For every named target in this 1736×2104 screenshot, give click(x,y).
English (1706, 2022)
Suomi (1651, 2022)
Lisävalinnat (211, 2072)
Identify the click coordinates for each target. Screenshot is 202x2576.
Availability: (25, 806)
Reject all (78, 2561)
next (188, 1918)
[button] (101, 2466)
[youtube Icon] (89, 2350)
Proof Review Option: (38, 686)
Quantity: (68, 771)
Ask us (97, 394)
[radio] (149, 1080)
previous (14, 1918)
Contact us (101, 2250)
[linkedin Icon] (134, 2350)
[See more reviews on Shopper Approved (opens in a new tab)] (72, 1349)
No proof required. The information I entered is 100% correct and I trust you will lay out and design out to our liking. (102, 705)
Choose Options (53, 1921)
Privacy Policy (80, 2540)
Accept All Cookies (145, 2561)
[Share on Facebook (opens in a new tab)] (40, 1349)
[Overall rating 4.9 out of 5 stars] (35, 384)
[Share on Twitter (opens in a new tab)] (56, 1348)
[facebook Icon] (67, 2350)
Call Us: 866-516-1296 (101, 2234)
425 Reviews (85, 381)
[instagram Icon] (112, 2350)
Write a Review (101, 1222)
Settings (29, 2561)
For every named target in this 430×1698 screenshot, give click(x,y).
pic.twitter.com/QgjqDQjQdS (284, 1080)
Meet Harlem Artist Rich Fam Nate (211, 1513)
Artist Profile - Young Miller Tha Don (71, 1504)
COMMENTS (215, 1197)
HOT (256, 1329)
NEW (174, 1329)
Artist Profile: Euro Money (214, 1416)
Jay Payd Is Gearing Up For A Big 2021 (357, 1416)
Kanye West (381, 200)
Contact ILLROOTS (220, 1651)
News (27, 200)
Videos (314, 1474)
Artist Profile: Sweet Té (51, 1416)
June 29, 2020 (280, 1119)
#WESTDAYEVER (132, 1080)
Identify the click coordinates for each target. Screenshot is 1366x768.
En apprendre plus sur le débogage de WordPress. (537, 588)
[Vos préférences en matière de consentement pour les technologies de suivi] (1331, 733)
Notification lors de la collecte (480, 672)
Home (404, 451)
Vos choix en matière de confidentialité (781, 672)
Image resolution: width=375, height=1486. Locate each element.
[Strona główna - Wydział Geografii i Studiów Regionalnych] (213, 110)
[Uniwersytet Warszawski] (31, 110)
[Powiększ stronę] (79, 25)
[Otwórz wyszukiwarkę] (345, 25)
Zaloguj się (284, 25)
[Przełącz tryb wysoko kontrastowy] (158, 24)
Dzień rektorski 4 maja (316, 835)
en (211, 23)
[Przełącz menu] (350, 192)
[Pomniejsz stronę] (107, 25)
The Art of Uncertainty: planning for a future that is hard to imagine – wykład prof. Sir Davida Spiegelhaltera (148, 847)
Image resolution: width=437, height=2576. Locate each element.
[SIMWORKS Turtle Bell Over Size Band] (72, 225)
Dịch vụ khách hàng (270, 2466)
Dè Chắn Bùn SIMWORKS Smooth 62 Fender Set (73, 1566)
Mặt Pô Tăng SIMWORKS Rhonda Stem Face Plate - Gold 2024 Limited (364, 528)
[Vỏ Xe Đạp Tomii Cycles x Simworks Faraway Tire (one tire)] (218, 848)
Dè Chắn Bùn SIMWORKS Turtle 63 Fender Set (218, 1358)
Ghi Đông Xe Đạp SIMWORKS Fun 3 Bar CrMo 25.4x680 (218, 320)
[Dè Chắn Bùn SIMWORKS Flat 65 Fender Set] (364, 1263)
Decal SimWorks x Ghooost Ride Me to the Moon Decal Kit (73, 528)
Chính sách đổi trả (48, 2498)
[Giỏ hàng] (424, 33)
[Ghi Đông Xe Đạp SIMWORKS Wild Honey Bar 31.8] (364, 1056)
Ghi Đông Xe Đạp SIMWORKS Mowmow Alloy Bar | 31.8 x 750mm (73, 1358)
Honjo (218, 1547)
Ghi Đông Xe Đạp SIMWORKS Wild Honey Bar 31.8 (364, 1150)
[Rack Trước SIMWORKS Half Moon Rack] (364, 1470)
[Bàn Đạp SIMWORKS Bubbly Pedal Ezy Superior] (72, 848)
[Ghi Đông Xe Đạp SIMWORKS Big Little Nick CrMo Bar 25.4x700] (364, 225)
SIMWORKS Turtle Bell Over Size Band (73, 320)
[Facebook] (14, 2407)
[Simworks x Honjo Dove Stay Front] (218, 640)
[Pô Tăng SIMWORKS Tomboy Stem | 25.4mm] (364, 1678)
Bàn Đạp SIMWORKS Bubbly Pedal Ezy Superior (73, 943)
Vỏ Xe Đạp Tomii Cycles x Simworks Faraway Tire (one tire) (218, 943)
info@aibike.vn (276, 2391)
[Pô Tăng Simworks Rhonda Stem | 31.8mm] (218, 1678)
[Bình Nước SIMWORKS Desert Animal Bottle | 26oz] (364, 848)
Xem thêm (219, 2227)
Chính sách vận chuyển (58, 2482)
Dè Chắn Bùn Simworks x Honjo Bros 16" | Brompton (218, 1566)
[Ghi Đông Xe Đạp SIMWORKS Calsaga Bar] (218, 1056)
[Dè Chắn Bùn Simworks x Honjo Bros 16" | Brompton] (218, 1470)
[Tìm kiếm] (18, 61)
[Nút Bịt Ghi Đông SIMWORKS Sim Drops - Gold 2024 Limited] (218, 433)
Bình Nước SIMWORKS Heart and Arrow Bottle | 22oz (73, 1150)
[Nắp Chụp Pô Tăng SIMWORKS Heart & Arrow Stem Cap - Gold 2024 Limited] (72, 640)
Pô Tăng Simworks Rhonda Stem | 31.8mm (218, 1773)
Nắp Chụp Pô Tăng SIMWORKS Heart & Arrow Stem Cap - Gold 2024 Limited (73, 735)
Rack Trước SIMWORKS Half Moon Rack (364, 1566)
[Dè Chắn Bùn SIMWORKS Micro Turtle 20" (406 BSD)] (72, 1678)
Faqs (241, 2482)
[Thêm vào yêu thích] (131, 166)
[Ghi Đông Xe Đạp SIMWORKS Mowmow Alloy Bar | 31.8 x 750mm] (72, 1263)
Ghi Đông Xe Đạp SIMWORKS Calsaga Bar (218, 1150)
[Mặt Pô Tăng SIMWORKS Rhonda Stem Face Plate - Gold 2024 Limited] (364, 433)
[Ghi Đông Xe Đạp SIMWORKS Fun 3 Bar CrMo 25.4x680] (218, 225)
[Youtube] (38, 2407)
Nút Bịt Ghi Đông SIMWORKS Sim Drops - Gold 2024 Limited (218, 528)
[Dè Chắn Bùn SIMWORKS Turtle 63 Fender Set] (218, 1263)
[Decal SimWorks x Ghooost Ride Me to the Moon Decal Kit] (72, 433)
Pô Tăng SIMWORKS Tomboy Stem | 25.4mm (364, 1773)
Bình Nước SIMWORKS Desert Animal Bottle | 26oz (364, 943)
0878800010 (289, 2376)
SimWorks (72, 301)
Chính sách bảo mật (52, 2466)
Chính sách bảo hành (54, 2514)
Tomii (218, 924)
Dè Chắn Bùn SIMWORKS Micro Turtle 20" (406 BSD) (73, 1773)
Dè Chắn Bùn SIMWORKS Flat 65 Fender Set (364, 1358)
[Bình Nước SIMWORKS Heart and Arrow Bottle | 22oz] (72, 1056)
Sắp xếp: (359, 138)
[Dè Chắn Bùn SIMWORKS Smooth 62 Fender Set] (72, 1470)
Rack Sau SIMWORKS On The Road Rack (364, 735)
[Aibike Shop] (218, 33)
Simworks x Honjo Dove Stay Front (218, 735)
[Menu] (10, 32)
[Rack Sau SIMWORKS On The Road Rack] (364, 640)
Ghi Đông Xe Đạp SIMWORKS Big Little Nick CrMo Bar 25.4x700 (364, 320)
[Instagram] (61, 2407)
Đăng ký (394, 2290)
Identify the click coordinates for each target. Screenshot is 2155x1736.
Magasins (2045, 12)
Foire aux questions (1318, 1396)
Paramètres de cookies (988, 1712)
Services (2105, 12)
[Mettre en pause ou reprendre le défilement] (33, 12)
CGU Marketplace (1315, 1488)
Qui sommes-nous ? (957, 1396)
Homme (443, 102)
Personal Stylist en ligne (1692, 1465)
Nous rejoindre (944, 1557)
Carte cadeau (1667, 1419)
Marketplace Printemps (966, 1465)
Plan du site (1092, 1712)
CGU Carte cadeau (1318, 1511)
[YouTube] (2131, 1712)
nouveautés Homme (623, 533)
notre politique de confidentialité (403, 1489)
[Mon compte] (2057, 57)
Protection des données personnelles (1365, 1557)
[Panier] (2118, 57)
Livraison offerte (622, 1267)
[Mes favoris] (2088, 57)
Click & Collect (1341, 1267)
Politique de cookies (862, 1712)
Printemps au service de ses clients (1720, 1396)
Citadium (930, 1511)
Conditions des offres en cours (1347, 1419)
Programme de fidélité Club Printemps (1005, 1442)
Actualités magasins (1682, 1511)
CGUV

----

ACTIVITY »
The line with "Politique de cookies (862, 1712)", plus every line after it through the end of the listing, needs to be repeated exactly; nothing else belongs in the reply.

WRITTEN RESPONSE »
Politique de cookies (862, 1712)
Printemps au service de ses clients (1720, 1396)
Citadium (930, 1511)
Conditions des offres en cours (1347, 1419)
Programme de fidélité Club Printemps (1005, 1442)
Actualités magasins (1682, 1511)
CGUV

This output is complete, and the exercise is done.